> _Records supplied_
——————————
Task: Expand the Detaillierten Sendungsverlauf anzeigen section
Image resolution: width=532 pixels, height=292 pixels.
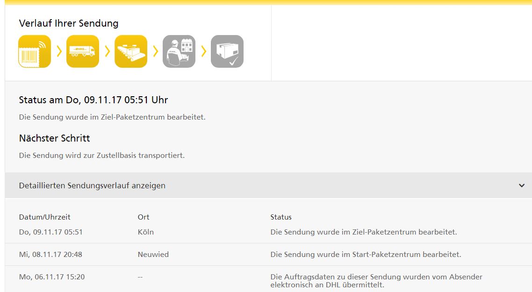Action: pyautogui.click(x=92, y=185)
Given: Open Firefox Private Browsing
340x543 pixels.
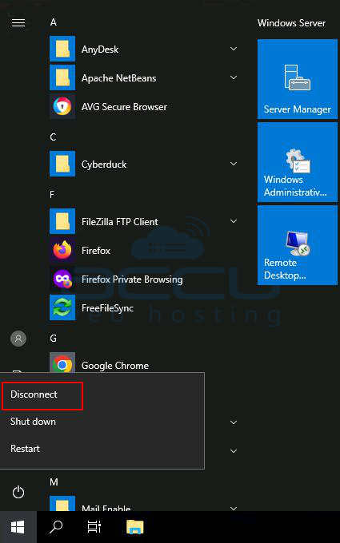Looking at the screenshot, I should pyautogui.click(x=144, y=279).
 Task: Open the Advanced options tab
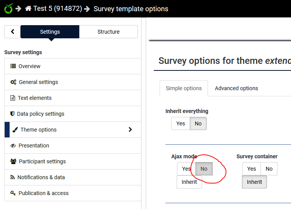click(x=236, y=88)
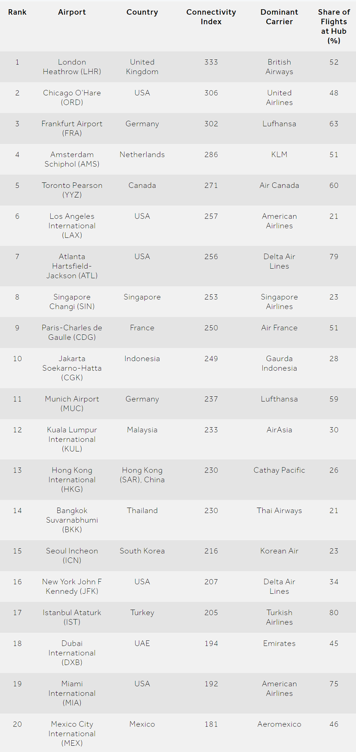Click the Airport column header
Image resolution: width=356 pixels, height=752 pixels.
[x=72, y=12]
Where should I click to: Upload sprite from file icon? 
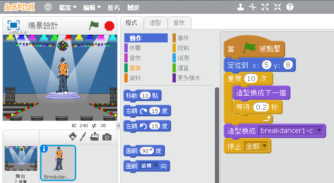click(x=94, y=136)
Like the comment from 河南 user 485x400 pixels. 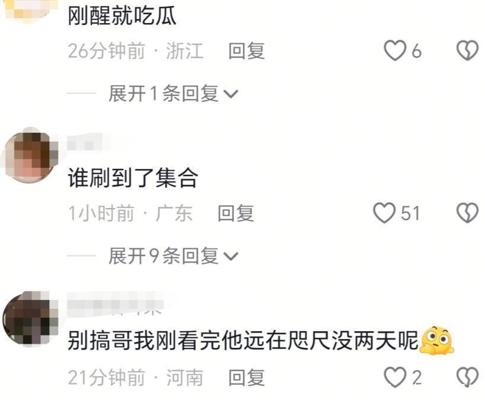pos(394,377)
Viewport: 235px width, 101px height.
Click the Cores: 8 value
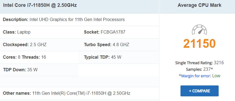pos(11,57)
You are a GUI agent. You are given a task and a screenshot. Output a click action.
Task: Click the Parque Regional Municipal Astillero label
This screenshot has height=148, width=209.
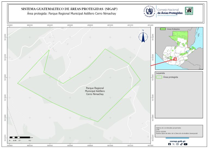click(x=95, y=91)
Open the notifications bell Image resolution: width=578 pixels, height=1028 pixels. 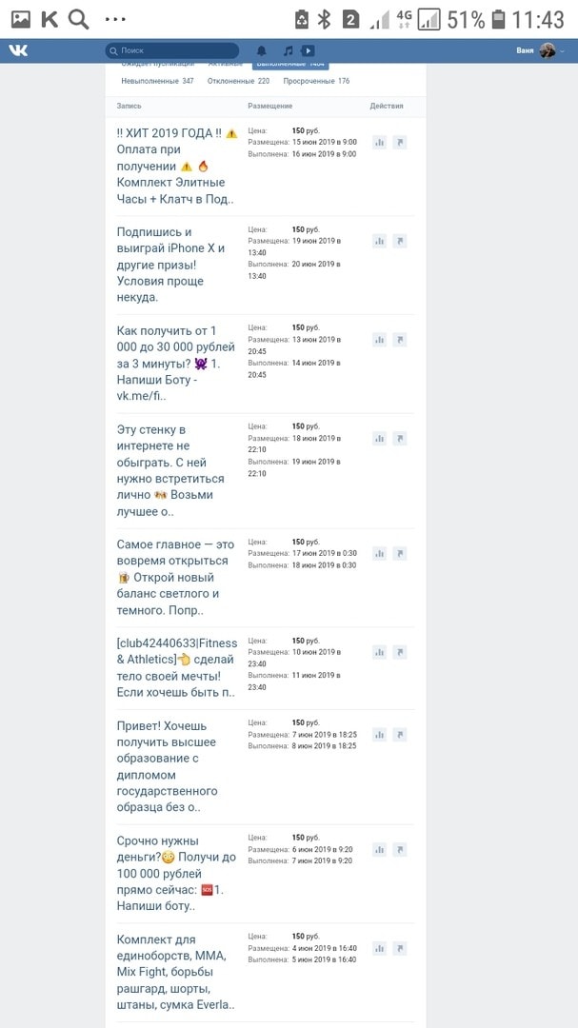click(262, 50)
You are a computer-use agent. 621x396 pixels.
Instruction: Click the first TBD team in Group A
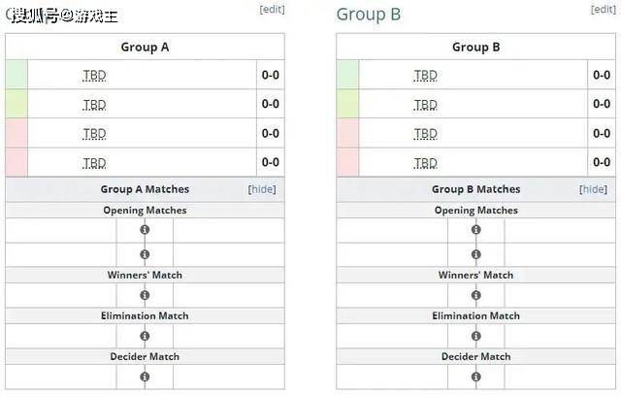click(94, 75)
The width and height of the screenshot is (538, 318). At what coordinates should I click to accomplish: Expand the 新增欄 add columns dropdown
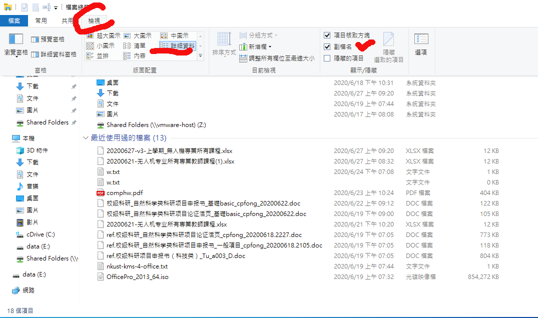click(x=257, y=47)
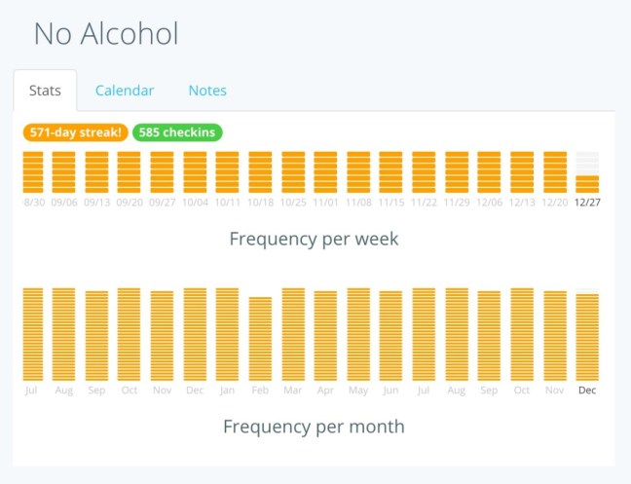Select the 11/22 weekly bar
This screenshot has width=631, height=484.
tap(425, 172)
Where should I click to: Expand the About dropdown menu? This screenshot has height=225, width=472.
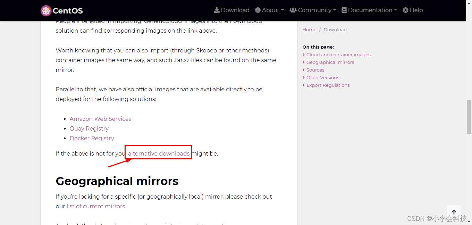point(269,10)
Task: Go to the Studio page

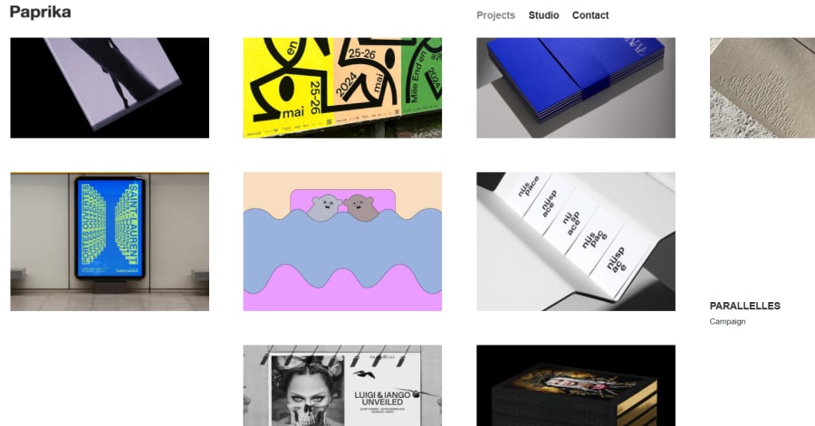Action: (543, 15)
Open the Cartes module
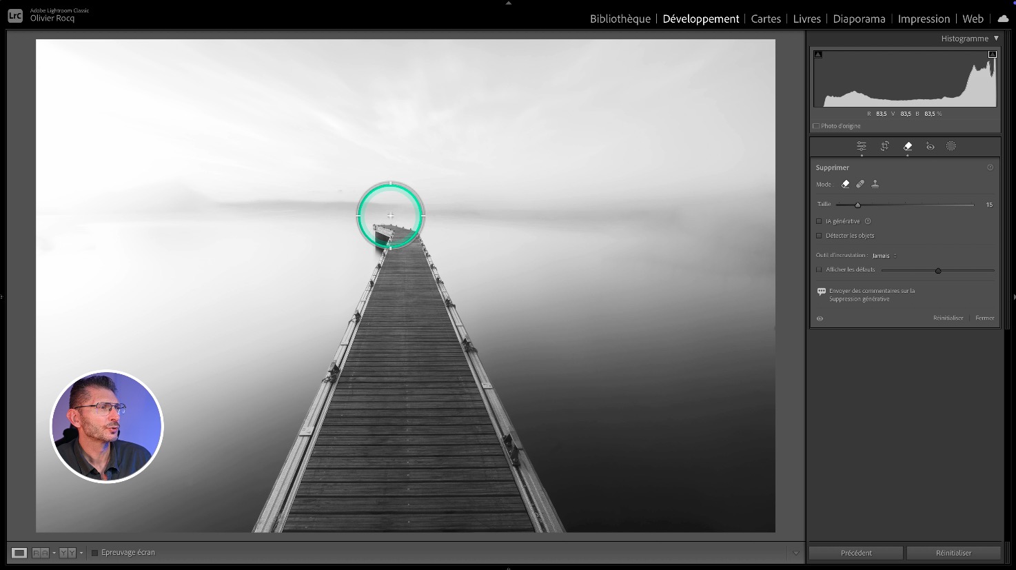 coord(765,19)
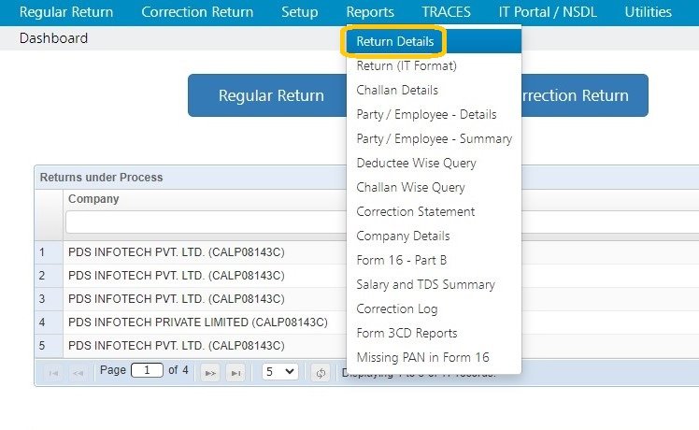This screenshot has height=430, width=699.
Task: Go to the first page of returns
Action: point(53,372)
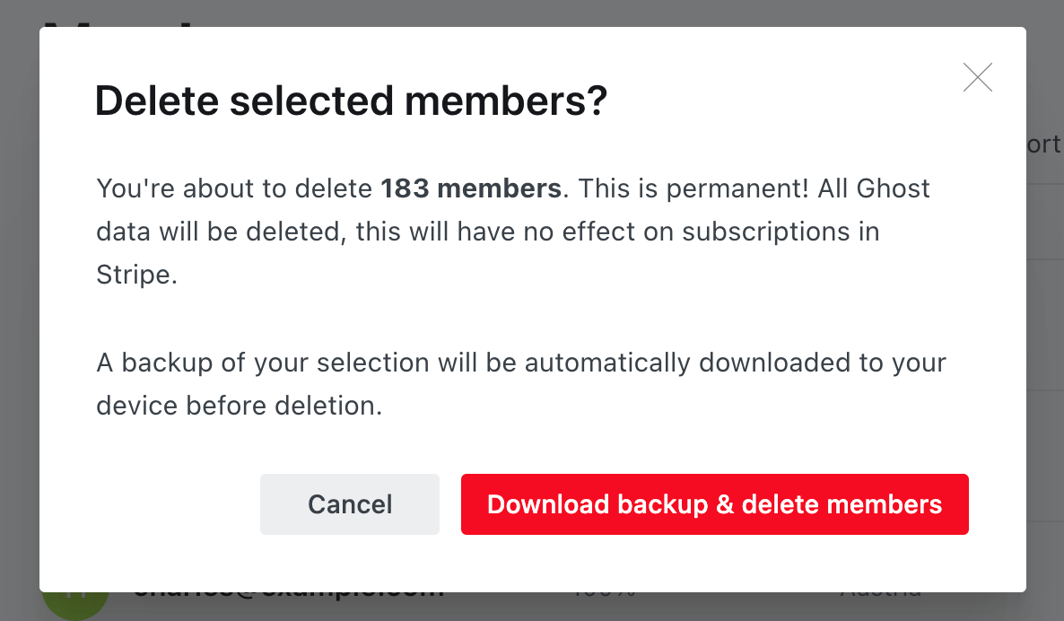Screen dimensions: 1064x621
Task: Select the grey Cancel button
Action: click(350, 504)
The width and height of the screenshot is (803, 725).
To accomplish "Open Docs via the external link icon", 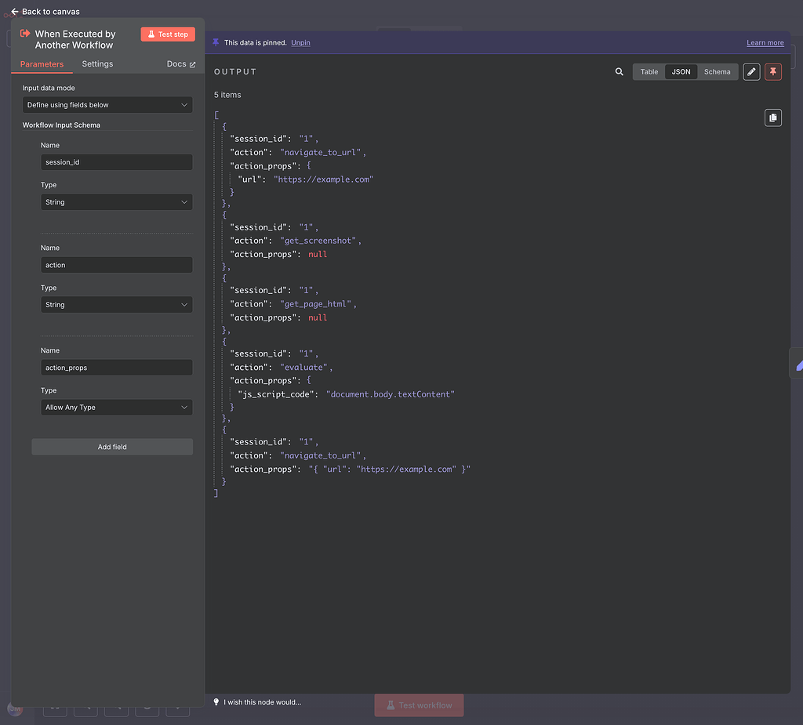I will point(192,63).
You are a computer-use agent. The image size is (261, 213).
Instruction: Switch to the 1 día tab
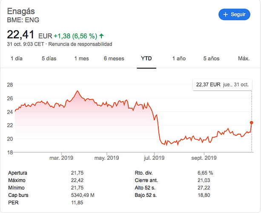(17, 58)
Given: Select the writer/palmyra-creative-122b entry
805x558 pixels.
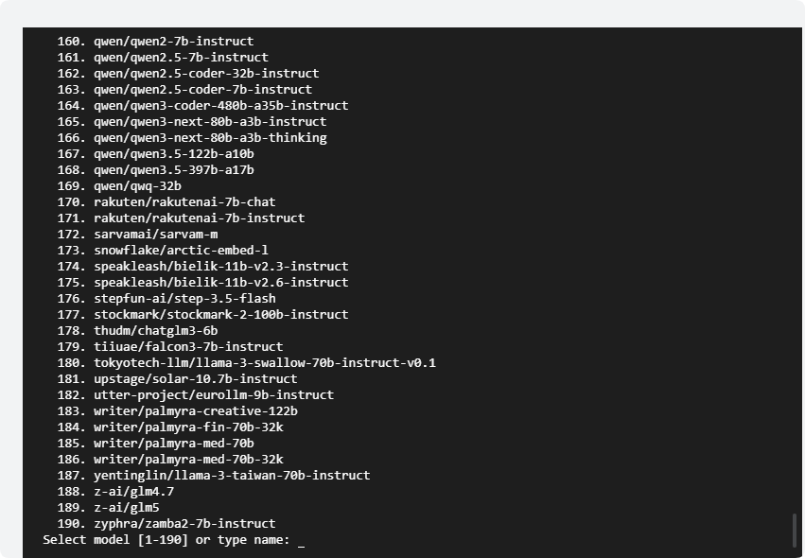Looking at the screenshot, I should pyautogui.click(x=195, y=410).
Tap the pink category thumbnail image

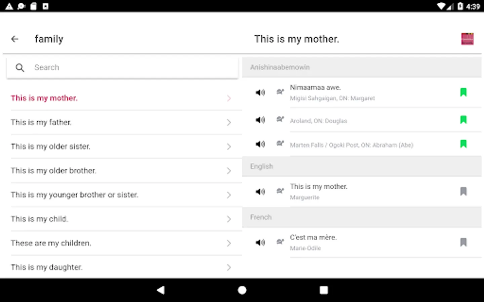click(467, 39)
——————————
> _Task to carry out_
Looking at the data above, give the number of lines that include "computer"; add nothing else.

> _Written answer_
2